Listed entries:

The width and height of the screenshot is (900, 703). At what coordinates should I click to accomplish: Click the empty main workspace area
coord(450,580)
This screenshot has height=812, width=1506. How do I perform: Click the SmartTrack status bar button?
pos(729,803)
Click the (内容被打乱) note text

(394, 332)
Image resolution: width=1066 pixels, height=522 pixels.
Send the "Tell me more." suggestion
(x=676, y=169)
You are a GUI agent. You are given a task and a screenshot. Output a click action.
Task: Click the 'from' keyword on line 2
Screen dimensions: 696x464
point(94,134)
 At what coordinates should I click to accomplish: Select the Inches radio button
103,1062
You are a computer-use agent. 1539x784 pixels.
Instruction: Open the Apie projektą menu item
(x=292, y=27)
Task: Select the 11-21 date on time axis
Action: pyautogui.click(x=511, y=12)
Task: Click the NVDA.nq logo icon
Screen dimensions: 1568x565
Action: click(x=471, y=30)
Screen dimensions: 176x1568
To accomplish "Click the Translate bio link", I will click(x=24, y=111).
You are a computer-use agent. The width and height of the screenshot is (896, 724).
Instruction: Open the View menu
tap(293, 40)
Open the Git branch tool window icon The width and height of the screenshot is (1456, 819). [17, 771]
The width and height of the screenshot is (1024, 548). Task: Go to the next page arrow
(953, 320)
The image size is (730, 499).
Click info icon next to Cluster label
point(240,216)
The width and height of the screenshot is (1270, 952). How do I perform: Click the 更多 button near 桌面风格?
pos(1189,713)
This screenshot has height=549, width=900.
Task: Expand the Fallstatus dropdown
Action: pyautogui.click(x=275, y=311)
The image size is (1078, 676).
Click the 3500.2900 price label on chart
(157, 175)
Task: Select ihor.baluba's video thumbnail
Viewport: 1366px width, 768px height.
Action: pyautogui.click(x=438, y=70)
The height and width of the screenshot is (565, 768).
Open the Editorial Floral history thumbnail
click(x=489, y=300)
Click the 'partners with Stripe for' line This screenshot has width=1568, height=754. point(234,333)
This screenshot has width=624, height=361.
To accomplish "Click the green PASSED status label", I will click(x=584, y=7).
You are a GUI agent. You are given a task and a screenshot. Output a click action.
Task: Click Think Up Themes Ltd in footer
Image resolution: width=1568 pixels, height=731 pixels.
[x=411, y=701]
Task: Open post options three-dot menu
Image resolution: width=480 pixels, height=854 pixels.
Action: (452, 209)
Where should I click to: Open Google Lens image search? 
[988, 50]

Exercise directions: Rewrite all of the items above, replacing "Screen dimensions" with "Screen size" and leaving everything else unchanged.

Output of the task:
The width and height of the screenshot is (900, 703). At what coordinates should I click to accomplish: Click the empty main workspace area
coord(450,580)
This screenshot has height=812, width=1506. How do I perform: Click the SmartTrack status bar button?
pos(729,803)
Click the (内容被打乱) note text

(394, 332)
Image resolution: width=1066 pixels, height=522 pixels.
Send the "Tell me more." suggestion
(x=676, y=169)
You are a GUI agent. You are given a task and a screenshot. Output a click action.
Task: Click the 'from' keyword on line 2
Screen size: 696x464
point(94,134)
 At what coordinates should I click to accomplish: Select the Inches radio button
103,1062
You are a computer-use agent. 1539x784 pixels.
Instruction: Open the Apie projektą menu item
(x=292, y=27)
Task: Select the 11-21 date on time axis
Action: pyautogui.click(x=511, y=12)
Task: Click the NVDA.nq logo icon
Screen size: 1568x565
Action: click(x=471, y=30)
Screen size: 176x1568
To accomplish "Click the Translate bio link", I will click(x=24, y=111).
You are a computer-use agent. The width and height of the screenshot is (896, 724).
Instruction: Open the View menu
tap(293, 40)
Open the Git branch tool window icon The width and height of the screenshot is (1456, 819). [17, 771]
The width and height of the screenshot is (1024, 548). Task: Go to the next page arrow
(953, 320)
The image size is (730, 499).
Click info icon next to Cluster label
point(240,216)
The width and height of the screenshot is (1270, 952). How do I perform: Click the 更多 button near 桌面风格?
pos(1189,713)
This screenshot has height=549, width=900.
Task: Expand the Fallstatus dropdown
Action: pyautogui.click(x=275, y=311)
The image size is (1078, 676).
Click the 3500.2900 price label on chart
(157, 175)
Task: Select ihor.baluba's video thumbnail
Viewport: 1366px width, 768px height.
Action: pyautogui.click(x=438, y=70)
The height and width of the screenshot is (565, 768).
Open the Editorial Floral history thumbnail
click(x=489, y=300)
Click the 'partners with Stripe for' line This screenshot has width=1568, height=754. point(234,333)
This screenshot has width=624, height=361.
To accomplish "Click the green PASSED status label", I will click(x=584, y=7).
You are a GUI agent. You are given a task and a screenshot. Output a click action.
Task: Click Think Up Themes Ltd in footer
Image resolution: width=1568 pixels, height=731 pixels.
[x=411, y=701]
Task: Open post options three-dot menu
Image resolution: width=480 pixels, height=854 pixels.
Action: (452, 209)
Where should I click to: Open Google Lens image search? 
[988, 50]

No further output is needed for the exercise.